From Brexit to Trump - a system that’s designed so big business never loses

چاپ
Workers' Fight workplace bulletin editorials
9 November 2016

So Donald Trump has been elected US president. But this was only thanks to the country's bizarre election system, whereby a candidate who wins a majority in a state automatically wins all the electoral votes of that state. As a result Trump won, despite having 139,000 fewer votes than Hillary Clinton according to the latest figures available. The turnout was 58%, up 4.7%, from 53% in 2012.

Of course, Clinton was the candidate of choice for the political and business establishment. Building on her husband's two terms as US president, she had proved herself a faithful servant of big business, both as senator and as Obama's Secretary of State, by fully endorsing every US military intervention as well as the 2008 bank bailout.

In a country which has been ravaged by the financial crisis, with millions losing their jobs, being evicted from their homes and/or taking big pay cuts, Clinton was the symbol of a state which only cares about the rich and lets down the rest.

Trump's fake posturing

This was why Trump's campaign went to such lengths to present him as someone who was prepared to take on the establishment on behalf of the ordinary "guy" - and all those who had been "left behind".

This was just posturing, of course. Trump is so much part of the political establishment himself that he has been a supporter of both of the country's two main parties, Democrats and Republicans, in the past. Just as he is an integral part of the core of US "big business", a billionaire who inherited the real estate empire of his father.

So, Trump is as much a member of the establishment as Clinton. But to make up for this, he resorted to systematic provocation during his campaign. The more outrage he caused with his loud (and often foul)-mouthed rhetoric, the more he fed the illusion that he was, somehow, a "different" kind of politician who would throw a spanner in the works, if elected. Even his racist language and attacks against ethnic minorities, which he boastfully justified as his opposition to "political correctness", reinforced this anti-establishment image.

But Trump's rhetoric was as cynical and hypocritical as it was revolting. When he shed tears over the fate of evicted households, this was pure hypocrisy. As a real estate magnate himself, he had made fat profits out of the pre-2008 real estate speculative bubble and had a direct responsibility in the sub-prime mortgage crisis that followed, when the bubble burst!

He claimed to champion the cause of those workers who had been made redundant due to the crisis and pledged to "repatriate the jobs which have been lost to Mexico or China". But he forgot to mention that his own companies have been subcontracting their production to many poor countries across the world.

The cost of not having our own voice

In the end, Clinton failed to get enough voters to bring themselves to vote for her, even if only to block the way to Trump's victory. Maybe people realised it made no difference, because whoever won would be a voice for big business, implementing the same anti-working class, pro-boss policies: that it was no choice at all.

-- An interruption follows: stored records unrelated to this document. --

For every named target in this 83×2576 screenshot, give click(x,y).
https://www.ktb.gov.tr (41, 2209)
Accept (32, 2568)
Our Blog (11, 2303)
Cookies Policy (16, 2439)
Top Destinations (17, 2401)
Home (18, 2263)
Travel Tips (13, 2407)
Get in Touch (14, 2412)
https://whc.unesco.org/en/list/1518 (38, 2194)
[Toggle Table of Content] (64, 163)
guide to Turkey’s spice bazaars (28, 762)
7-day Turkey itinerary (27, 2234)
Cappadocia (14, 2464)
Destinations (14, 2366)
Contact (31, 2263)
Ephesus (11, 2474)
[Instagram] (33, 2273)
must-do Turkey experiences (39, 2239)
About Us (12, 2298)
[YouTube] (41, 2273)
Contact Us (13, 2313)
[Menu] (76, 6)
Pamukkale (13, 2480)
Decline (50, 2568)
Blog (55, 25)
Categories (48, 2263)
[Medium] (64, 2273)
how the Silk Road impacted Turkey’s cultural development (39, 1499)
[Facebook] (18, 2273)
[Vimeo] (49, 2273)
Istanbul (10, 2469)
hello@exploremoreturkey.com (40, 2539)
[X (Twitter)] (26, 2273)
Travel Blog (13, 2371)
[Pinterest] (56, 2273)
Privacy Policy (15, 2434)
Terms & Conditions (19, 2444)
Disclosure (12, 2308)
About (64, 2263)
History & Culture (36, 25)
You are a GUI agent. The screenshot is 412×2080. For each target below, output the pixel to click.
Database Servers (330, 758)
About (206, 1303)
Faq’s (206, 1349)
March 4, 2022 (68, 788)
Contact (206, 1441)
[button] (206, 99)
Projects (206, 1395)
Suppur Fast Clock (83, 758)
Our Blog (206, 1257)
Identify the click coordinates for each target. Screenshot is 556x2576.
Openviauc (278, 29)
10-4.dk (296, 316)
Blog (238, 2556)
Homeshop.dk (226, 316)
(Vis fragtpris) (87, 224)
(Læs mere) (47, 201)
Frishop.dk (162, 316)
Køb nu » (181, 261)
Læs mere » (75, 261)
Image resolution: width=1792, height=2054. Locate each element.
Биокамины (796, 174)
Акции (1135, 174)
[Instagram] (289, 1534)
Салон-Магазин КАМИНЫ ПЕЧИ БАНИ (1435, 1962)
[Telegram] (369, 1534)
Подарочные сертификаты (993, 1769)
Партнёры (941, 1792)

That said, Trump's high score means that he did manage to win the votes of a section of workers who felt let down by the system. They believed this was a way of voicing their discontent, or even of seeing some sort of change, rather than more of the same.

Either way it was an illusion. Workers can't express their anger at the establishment by voting for someone who represents the establishment! In this case, an obvious enemy of the working class. Nor could they expect a change of policies from a man who represents the same social interests as Clinton and Obama.

In fact this situation is a bit like the EU referendum in Britain. The "Remain" camp incarnated the continuation of Cameron's policies within the EU. The "Leave" camp piled up lie after lie, claiming that leaving the EU would bring about real changes. But in fact, both camps represented the same divisive anti-working class policies.

So we were asked to toss a coin between two bad options under a flood of lies, just as in the US election, where the only choice was between two candidates who represented the class interests of big business. Not that they say so. The biggest lie of all - and the one they need us to believe the most - is that they represent "all" the people.

But as long as society is controlled by this tiny capitalist minority, the ballots which they offer us will never bring any change.

Voting can, however, give workers the chance to express an opinion if we're able to vote for candidates and policies which genuinely represent our political interests. But for this, the working class needs to have its own party - a party whose aim is not to manage the affairs of the capitalist class in government, but to lead the struggles of the working class towards the overthrow of the class system itself!